Texte fourni »

/---

Entre leurs mains, un outil de travail qu’ils ont la possibilité de sauver de la liquidation judiciaire. Qui avec des ciseaux, qui avec une aiguille, qui avec des bilans comptables… tous fabriquent des sous-vêtements féminins pour le compte de Starissima, près d’Orléans. Une cinquantaine de salarié(e)s menacé(e)s de chômage qui peuvent donner une seconde vie à leur atelier en constituant une Scop (Société Coopérative de Production). Ils deviendraient alors propriétaires de la majorité du capital de l’entreprise et en éliraient le patron. Une personne égale une voix, quelle que soit la somme investie. La règle est simple : ils doivent être suffisamment nombreux à soutenir le projet de reprise en y risquant un mois de salaire, minimum. Difficile sacrifice, mais le jeu en vaut sans doute la chandelle : il s’agit tout simplement de (re)devenir maître de son propre destin.

Mariana Otero se fond dans cette aventure dès le prélude de sa naissance. Le spectateur ne le sait pas, mais elle plonge dans une société figée, patriarcale, qui n’a jamais connu de grève et ne compte qu’un seul employé syndiqué. L’organisation spatiale de l’usine est à cette image : les bureaux des cadres en costumes à l’étage ; les ateliers et les bleus de travail au niveau inférieur. Les responsables se réunissent dans des espaces vitrés et feutrés ; les ouvrières s’affairent en solitaire dans un hangar ouvert et remuant. La vaste surface est toutefois divisée par des murs invisibles : le clan des « piqueuses » n’est pas celui du conditionnement ; les machines à coudre sont l’apanage des Asiatiques et les cartons d’expédition, le lot des Africaines.

Le projet de Scop va souffler toutes ces barrières en insufflant un air nouveau, et solidaire, dans les locaux de Starissima. Si le patron continue de peser sur le sort de l’entreprise et dans les esprits des salariés, il est délibérément évacué de la représentation : le pouvoir (narratif) appartient désormais aux ouvrières. Confrontées à des subtilités administratives et à des rouages financiers qu’elles ne maîtrisent pas, elles doutent, s’interrogent sur leur engagement dans le projet coopératif avec simplicité, pragmatisme, et parfois espièglerie. Entre soutiens-gorge et petites culottes, Mariana Otero les accompagne pas à pas dans leur cheminement pour filmer, de la défiance initiale à l’adhésion finale, les étapes d’une prise de conscience collective.

\---

Données à traiter »
/---

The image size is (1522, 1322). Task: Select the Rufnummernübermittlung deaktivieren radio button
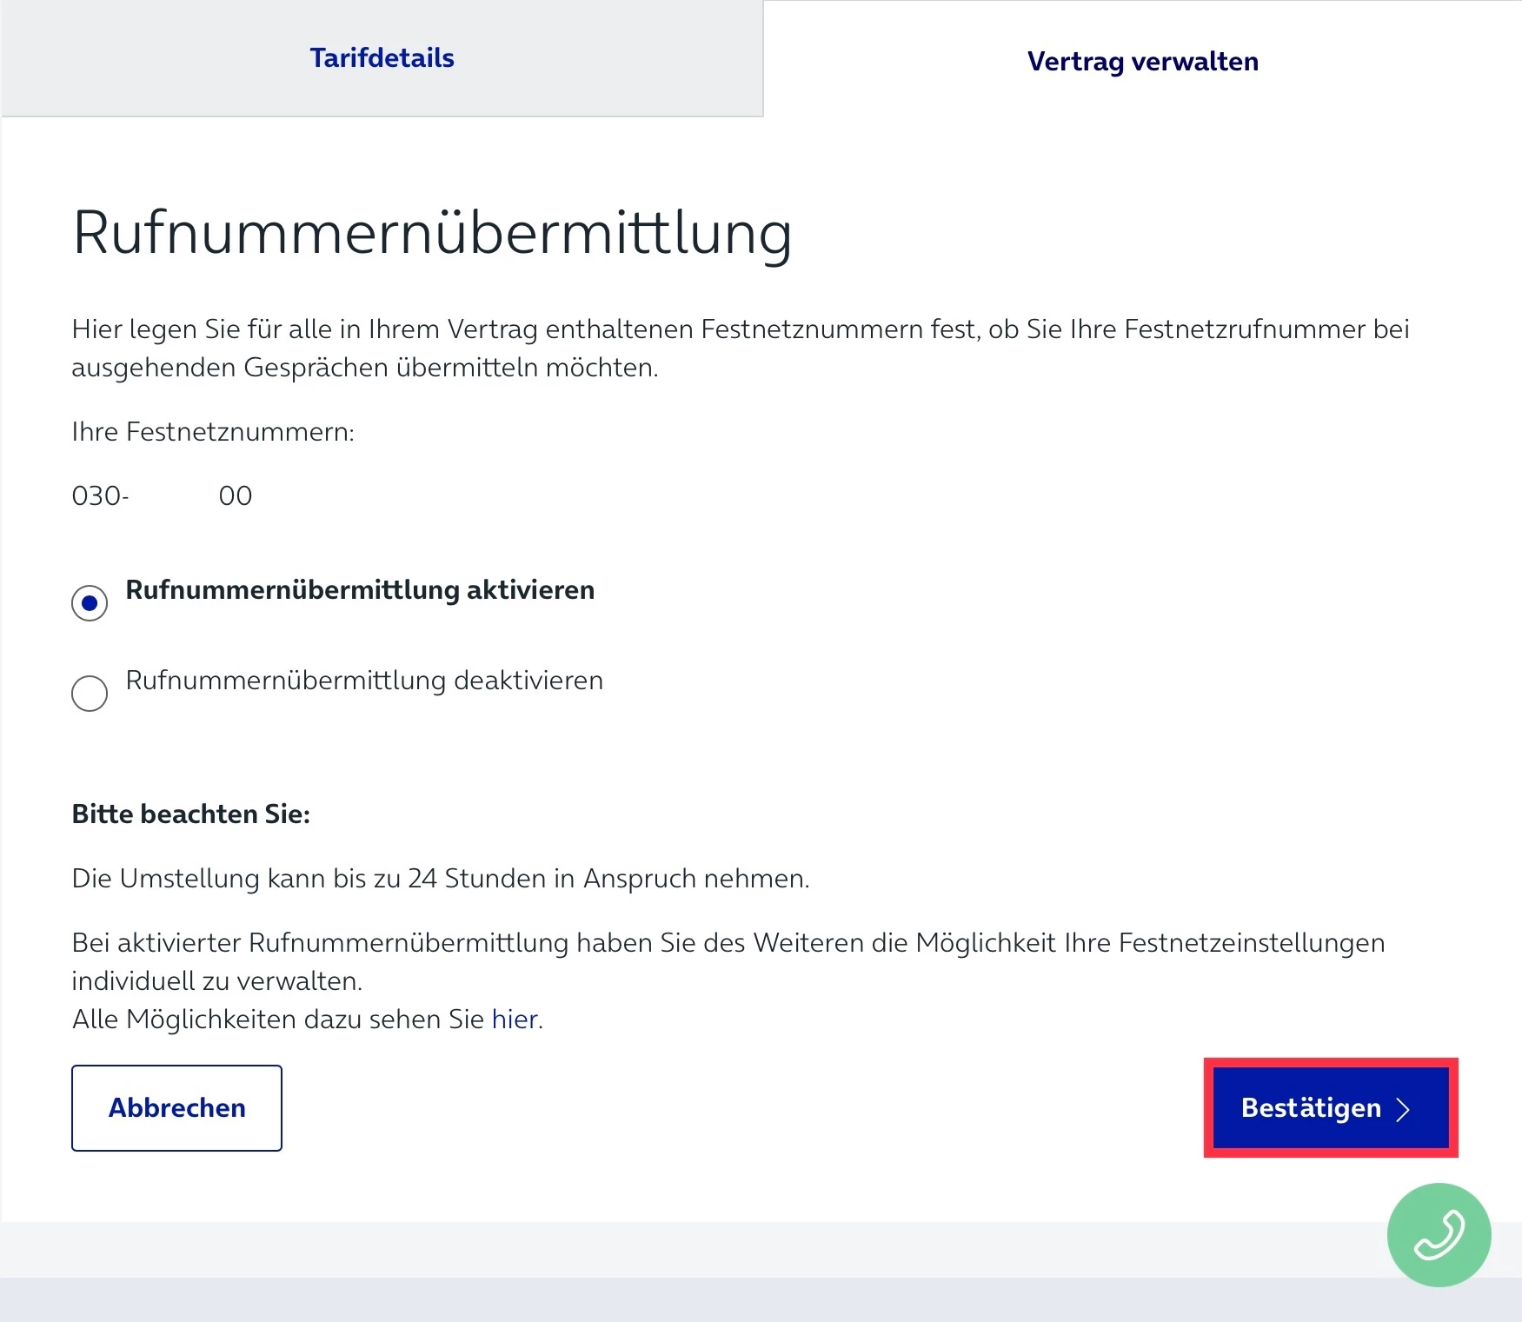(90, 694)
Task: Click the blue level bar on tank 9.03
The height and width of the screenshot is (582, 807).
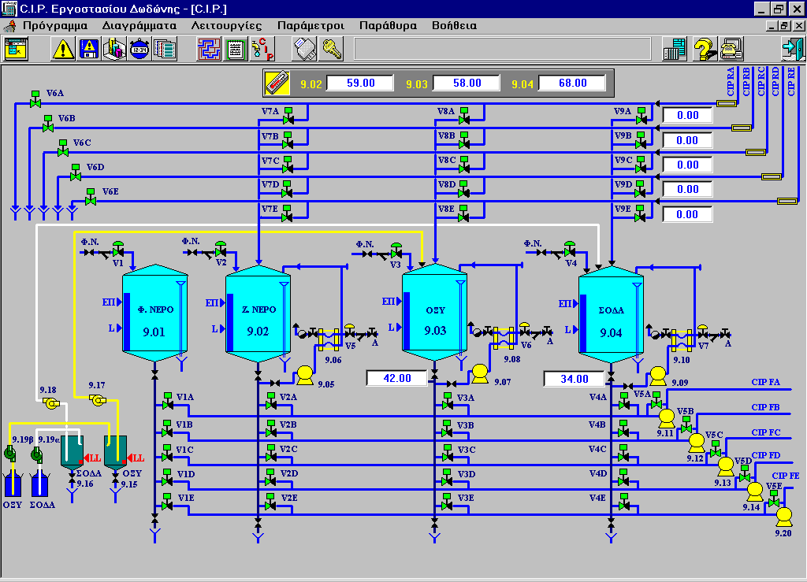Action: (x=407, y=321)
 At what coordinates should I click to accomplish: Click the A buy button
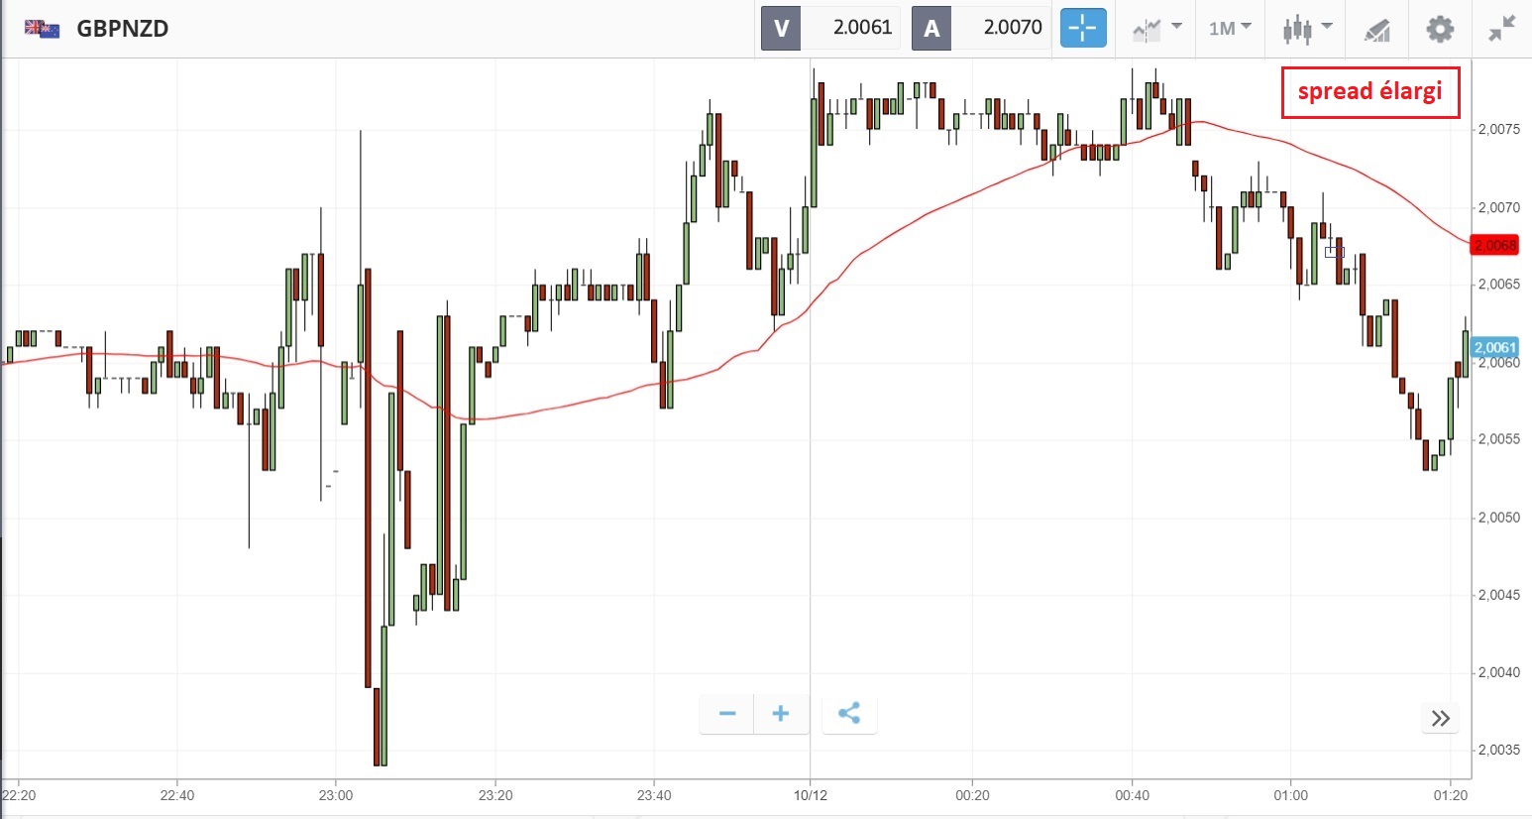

\---

Exercices proposés »
1 - Mettez à jour les entrées ci-dessus en remplaçant « button » par « control » partout où il figure, sans rien modifier d'autre. N'incluez pas les images dans votre réponse.
2 - Prolongez le texte sur le projet de Scop chez Starissima en enchaînant directement après sa dernière phrase.

Réponses par exercice »
1 -
The image size is (1522, 1322). Task: Select the Rufnummernübermittlung deaktivieren radio control
(90, 694)
Task: Click the blue level bar on tank 9.03
The height and width of the screenshot is (582, 807).
Action: (x=407, y=321)
 At what coordinates should I click to accomplish: Click the A buy control

2 -
Il y a quelque chose des Portraits d’Alain Cavalier dans la manière dont la réalisatrice aborde et absorbe ce petit théâtre professionnel : une attention minutieuse à des travaux manuels en voie de disparition, le privilège des très gros plans sur les détails, la présence de la voix du filmeur en réserve des images pour faire éclore les états d’âme avec tendresse…

Comme Alain Cavalier, Mariana Otero entretient un rapport très intime avec ses personnages. Fruit formel de cette entente : les écrins cinématographiques que la cinéaste offre à chacune de ces petites mains de la confection pour recueillir leurs paroles ouvrières. Manifestation verbale de cette complicité : « Je ne devrais pas vous le dire mais… », « Bon week-end »… Les filmées s’adressent à une camarade d’infortune. Au cours des 3 mois de tournage, la réalisatrice a d’ailleurs proposé de réaliser un clip afin de récolter de l’argent pour la Scop sur Internet.

Le récit s’appuie sur cette intelligence pour tisser les fils d’une narration qui alterne confidences personnelles, conversations plus informelles et réunions entre cadres de la société. Nous progressons dans la trame du film à la même vitesse que ses protagonistes, sans plus ni moins d’informations sur les événements à venir. De là découle l’intensité dramatique d’un documentaire dont le suspense engage le spectateur dans son jeu.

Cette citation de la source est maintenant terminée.